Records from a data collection
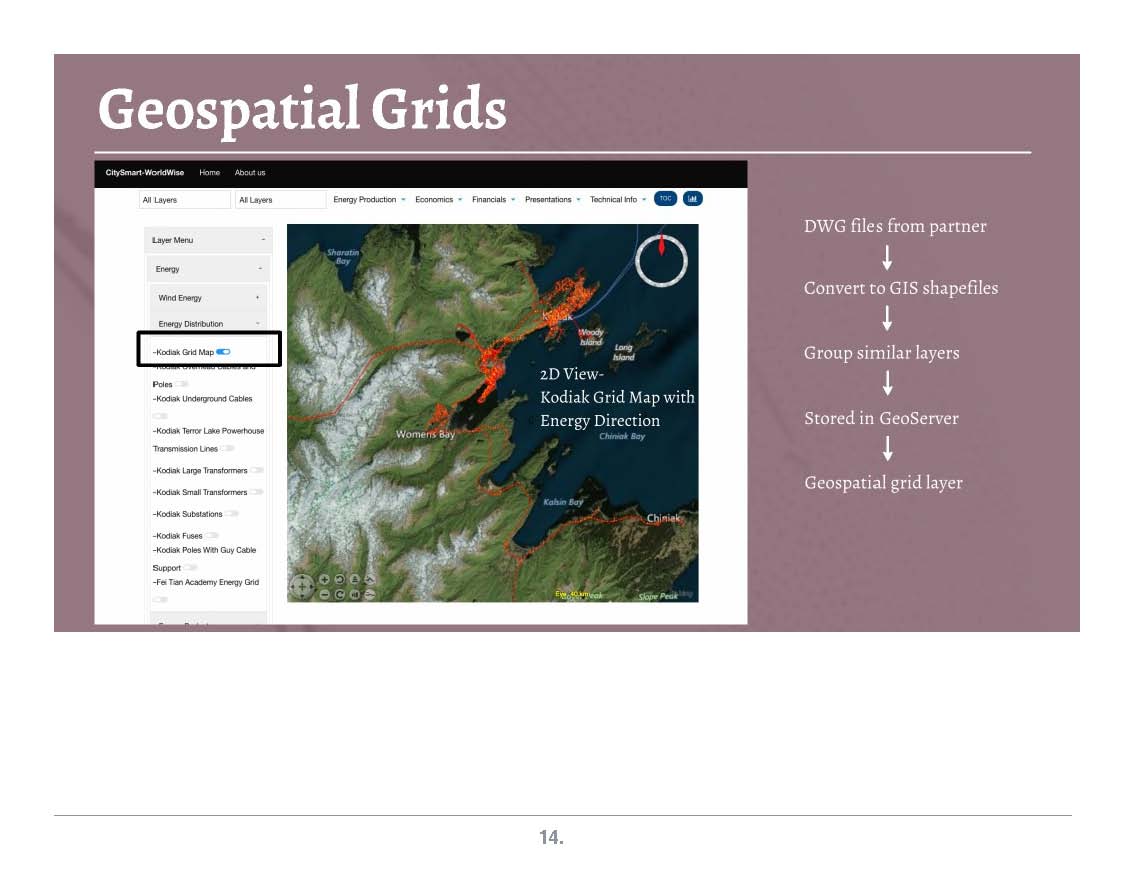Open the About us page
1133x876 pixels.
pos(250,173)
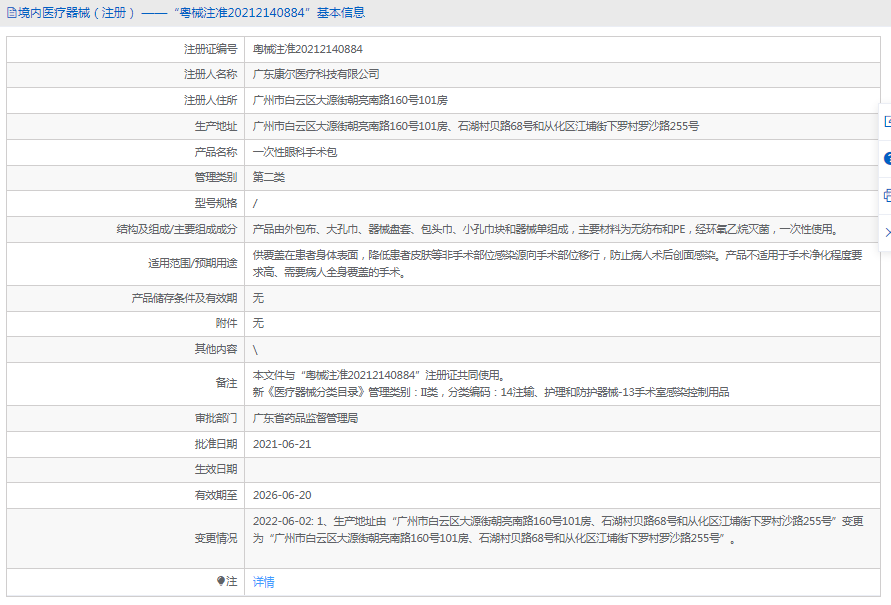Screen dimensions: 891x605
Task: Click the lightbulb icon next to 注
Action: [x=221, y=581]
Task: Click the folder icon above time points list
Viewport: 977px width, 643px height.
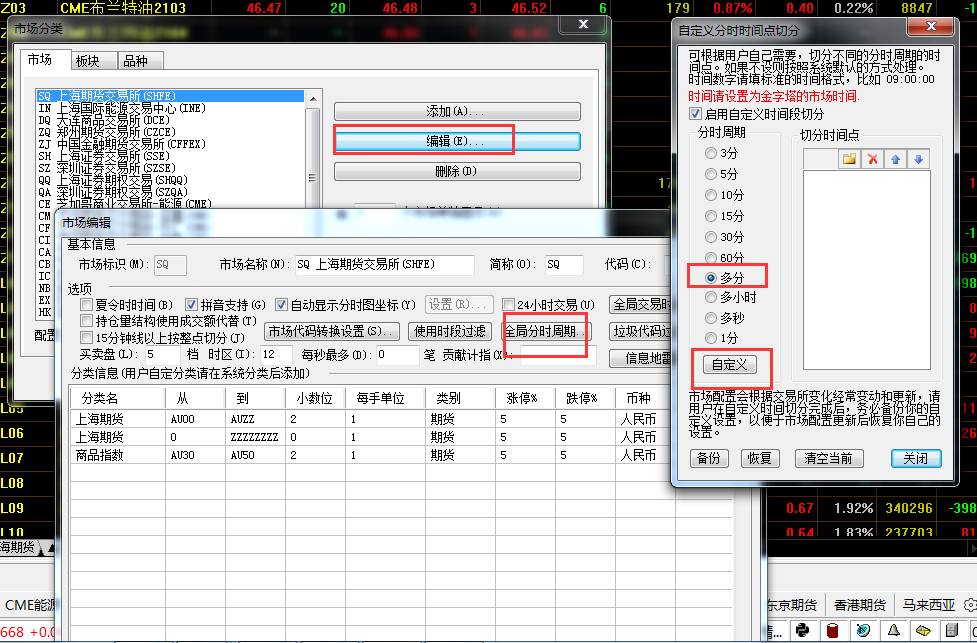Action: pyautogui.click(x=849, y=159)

EXERCISE OBJECTIVE: Each line from the one holding "Task: Click the folder" through the last line of the records above must be duplicated exactly, and pictures must not be.

FINISHED EXERCISE:
Task: Click the folder icon above time points list
Viewport: 977px width, 643px height.
Action: pyautogui.click(x=849, y=159)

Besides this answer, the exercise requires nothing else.